Estimation of Variance Components - Estimating Components of Variation

For ANOVA methods for estimating variance components, a solution is found for the system of equations relating the estimated population variances and covariances among the random factors to the estimated population covariances between the random factors and the dependent variable. The solution then defines the variance components. The spreadsheet below shows the Type Sums of squares estimates of the variance components for the Wheat.sta data.

Components of Variance (wheat.sta)
  Mean Squares Type: 1
Source DAMAGE
{1}VARIETY 0.067186
{2}PLOT 0.056435
Error 0.000000

MIVQUE(0) variance components are estimated by inverting the partition of the SSQ matrix that does not include the dependent variable (or finding the generalized inverse, for singular matrices), and postmultiplying the inverse by the dependent variable column vector. This amounts to solving the system of equations that relates the dependent variable to the random independent variables, taking into account the covariation among the independent variables. The MIVQUE(0) estimates for the Wheat.sta data are listed in the spreadsheet shown below.

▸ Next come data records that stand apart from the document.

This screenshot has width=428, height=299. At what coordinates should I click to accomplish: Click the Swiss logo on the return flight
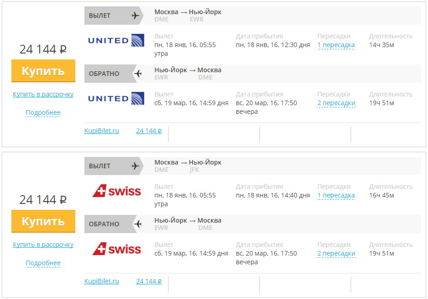[116, 249]
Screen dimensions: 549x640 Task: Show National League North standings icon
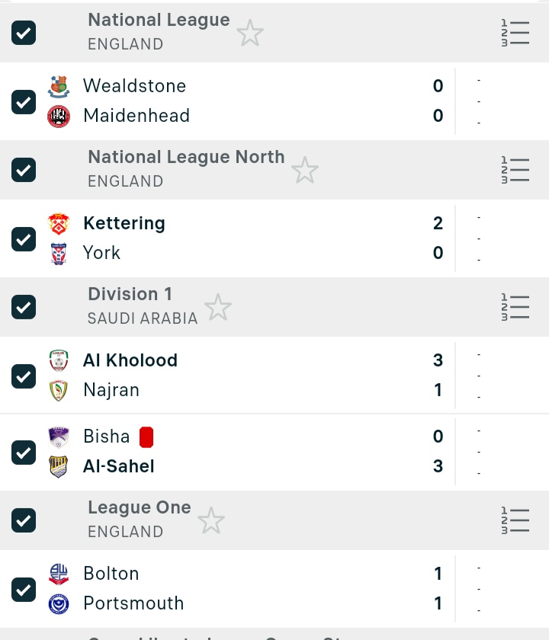click(515, 170)
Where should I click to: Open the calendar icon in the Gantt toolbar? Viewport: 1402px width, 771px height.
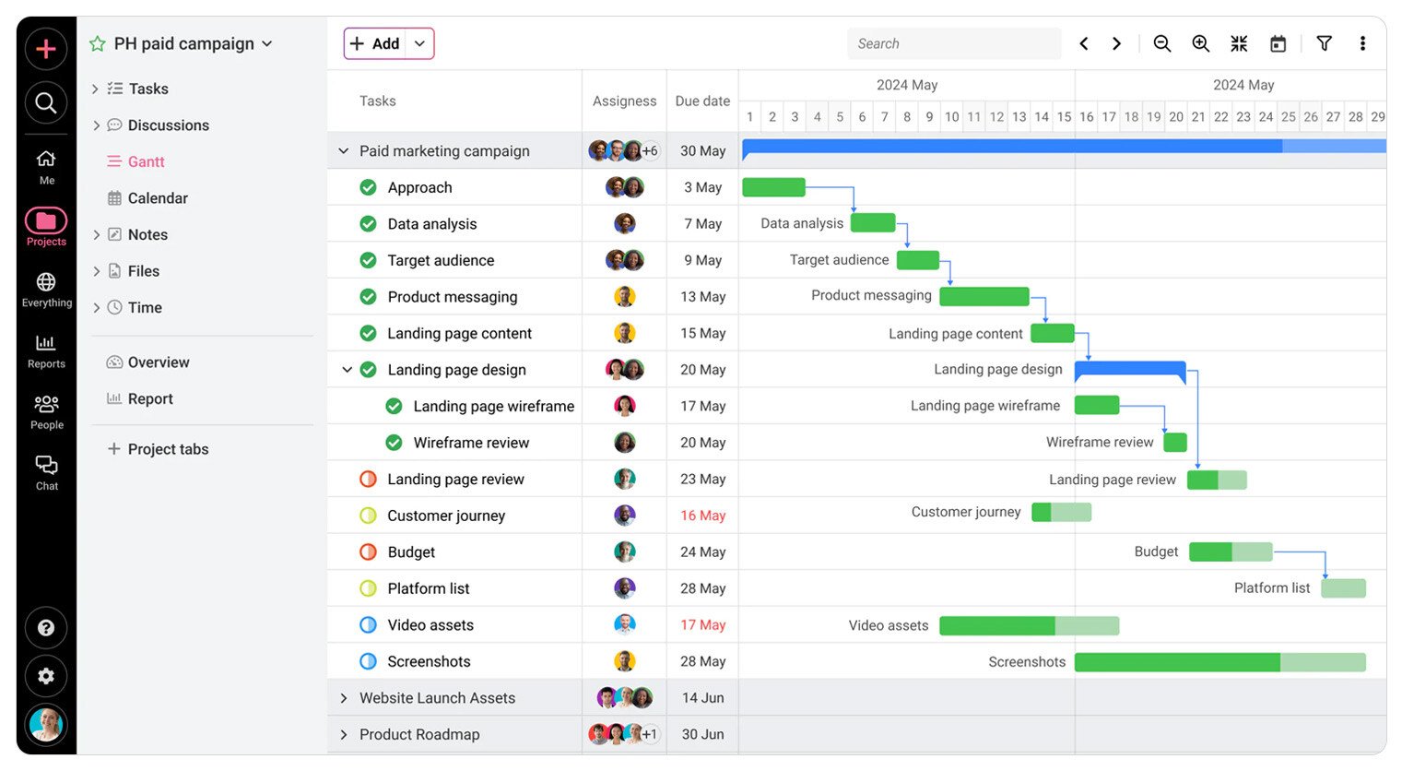[1278, 42]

MIVQUE(0) Variance Component Estimation (wheat.sta)
  Variance Components
Source DAMAGE
{1}VARIETY 0.056376
{2}PLOT 0.065028
Error 0.000000

REML and ML variance components are estimated by iteratively optimizing the parameter estimates for the effects in the model. REML differs from ML in that the likelihood of the data is maximized only for the random effects, thus REML is a restricted solution. In both REML and ML estimation, an iterative solution is found for the weights for the random effects in the model that maximize the likelihood of the data. The program uses MIVQUE(0) estimates as the start values for both REML and ML estimation, so the relation between these three techniques is close indeed.

The statistical theory underlying maximum likelihood variance component estimation techniques is an advanced topic (Searle, Casella, & McCulloch, 1992, is recommended as an authoritative and comprehensive source). Implementation of maximum likelihood estimation algorithms, furthermore, is difficult (see, for example, Hemmerle & Hartley, 1973, and Jennrich & Sampson, 1976, for descriptions of these algorithms), and faulty implementation can lead to variance component estimates that lie outside the parameter space, converge prematurely to nonoptimal solutions, or give nonsensical results. Milliken and Johnson (1992) noted all of these problems with the commercial software packages they used to estimate variance components. In the Variance Components and Mixed Model ANOVA/ANCOVA module, care has been taken to avoid these problems as much as possible. Note, for example, that for the analysis reported in Example 2: Variance Component Estimation for a Four-Way Mixed Factorial Design, most statistical packages do not give reasonable results.

The basic idea behind both REML and ML estimation is to find the set of weights for the random effects in the model that minimize the negative of the natural logarithm times the likelihood of the data (the likelihood of the data can vary from zero to one, so minimizing the negative of the natural logarithm times the likelihood of the data amounts to maximizing the probability, or the likelihood, of the data). The logarithm of the REML likelihood and the REML variance component estimates for the Wheat.sta data are listed in the last row of the Iteration history spreadsheet shown below.

Iteration History (wheat.sta)
  Variable: DAMAGE
Iter. Log LL Error VARIETY
1 -2.30618 .057430 .068746
2 -2.25253 .057795 .073744
3 -2.25130 .056977 .072244
4 -2.25088 .057005 .073138
5 -2.25081 .057006 .073160
6 -2.25081 .057003 .073155
7 -2.25081 .057003 .073155

The logarithm of the ML likelihood and the ML estimates for the variance components for the Wheat.sta data are listed in the last row of the Iteration history spreadsheet shown below.

Iteration History (wheat.sta)
  Variable: DAMAGE
Iter. Log LL Error VARIETY
1 -2.53585 .057454 .048799
2 -2.48382 .057427 .048541
3 -2.48381 .057492 .048639
4 -2.48381 .057491 .048552
5 -2.48381 .057492 .048552
6 -2.48381 .057492 .048552

As can be seen, the estimates of the variance components for the different methods are quite similar. In general, components of variance using different estimation methods tend to agree fairly well (see, for example, Swallow & Monahan, 1984).